夕方頃にお茶をして、喫茶店のマスターに挨拶をする。
「マスター、どうもお世話になりました」
「いえいえ、また是非いらしてくださいね」
「はい、また来ますね」
あっさりした挨拶が終わり、綾が店から出ると……。
マスターが、俺に耳打ちをしてくる。
「冬馬君」
「はい?」
「頑張るんですよ?」
「……はい」
(相変わらず、鋭いと言うか……何も言ってないのに)
綾の後を追って、俺も店を出る。
「じゃあ、歩こうか?」
「うんっ!」
手を繋いで、薄暗い路地を歩いていく。
「懐かしいね……ここから始まったんだね」
「ああ、そうだな」
ここで、綾を助けなかったら……出会わなければ……。
一体、どうなっていたんだろうな……もしかしたら、形は違ったのかもしれない。
「あの時、ヒーローが現れたと思ったの……考えると心臓が破裂しそうになって……感じたことのない熱が溢れてきて……ああ、これが恋なんだって気づいたの」
「そうか……俺は、最初はめんどくさいと思っていたな」
「ふふ、そうだったよね。私、必死で頑張ったんだよ?」
「悪かったよ……ありがとう、綾。
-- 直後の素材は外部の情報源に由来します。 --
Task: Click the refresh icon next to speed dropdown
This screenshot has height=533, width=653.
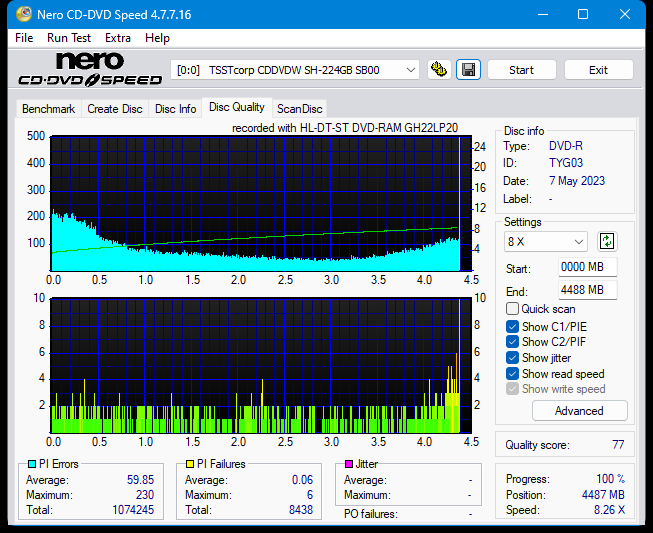Action: click(x=607, y=241)
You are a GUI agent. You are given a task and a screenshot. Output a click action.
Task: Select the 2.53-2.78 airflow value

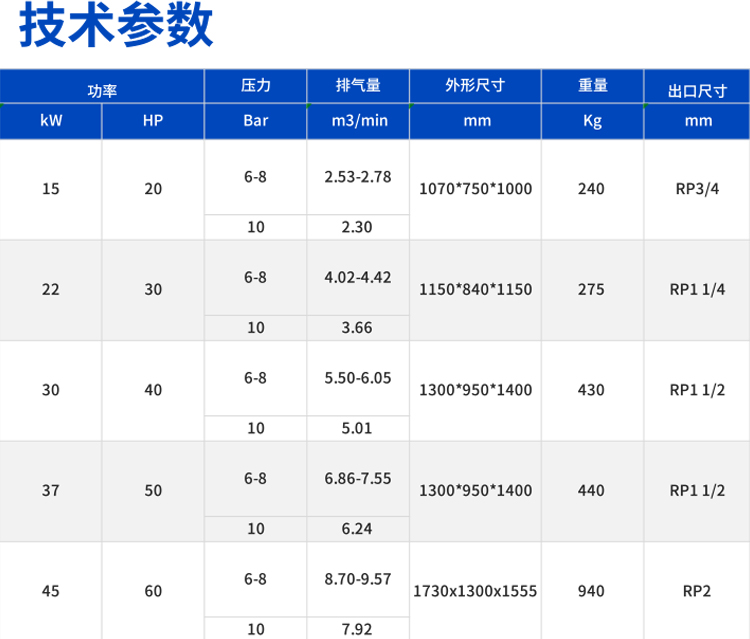pyautogui.click(x=358, y=177)
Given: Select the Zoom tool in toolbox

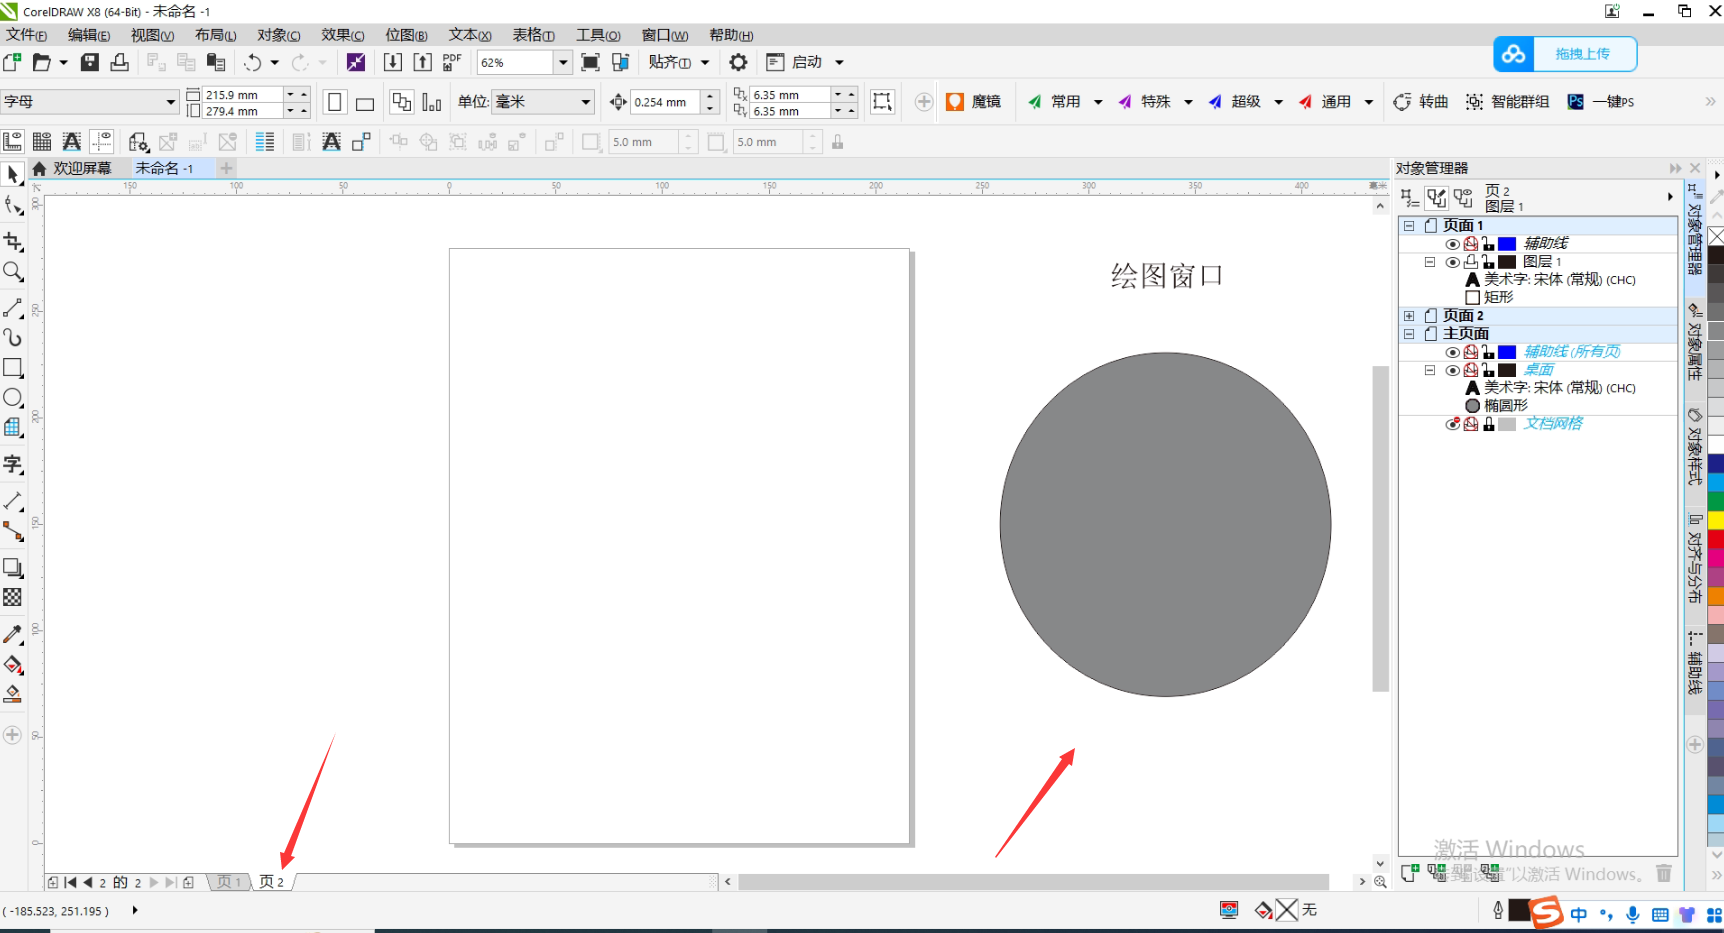Looking at the screenshot, I should [x=13, y=272].
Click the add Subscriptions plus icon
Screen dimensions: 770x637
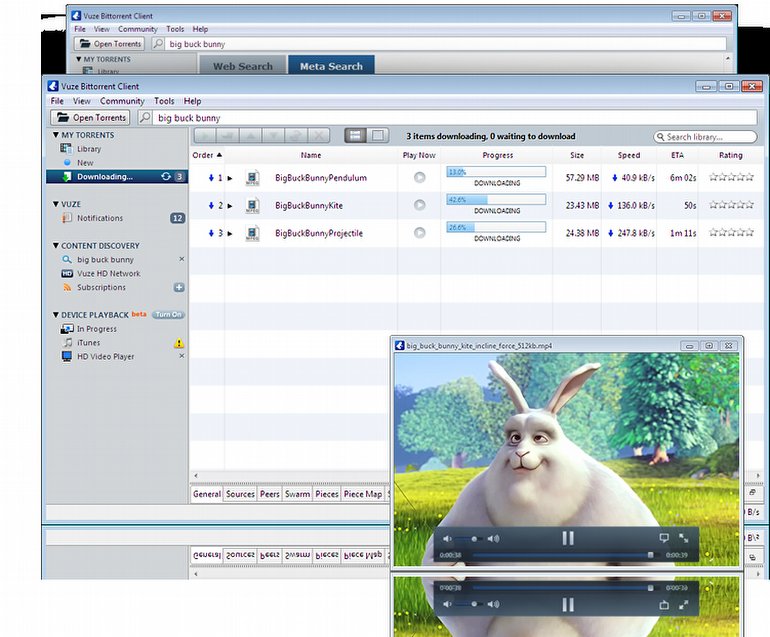point(180,287)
俺を見つけてくれて……俺の人生を変えてくれて……」
「ううん、そんなことないよ。それは私の台詞だもん」
「いや、綾がいなければ……だから、今度は俺が頑張る番だ」
(今、ひと気はない……ここしかないか——二人が出会ったこの場所で)
俺はポケットからあるものを取り出して、綾の正面に立つ。
「冬馬君……?」
「綾、帰ってきたら——俺と結婚してほしい」
俺は膝をつき、小さな箱を差し出す。
……あとは、綾の答えを待つだけだ。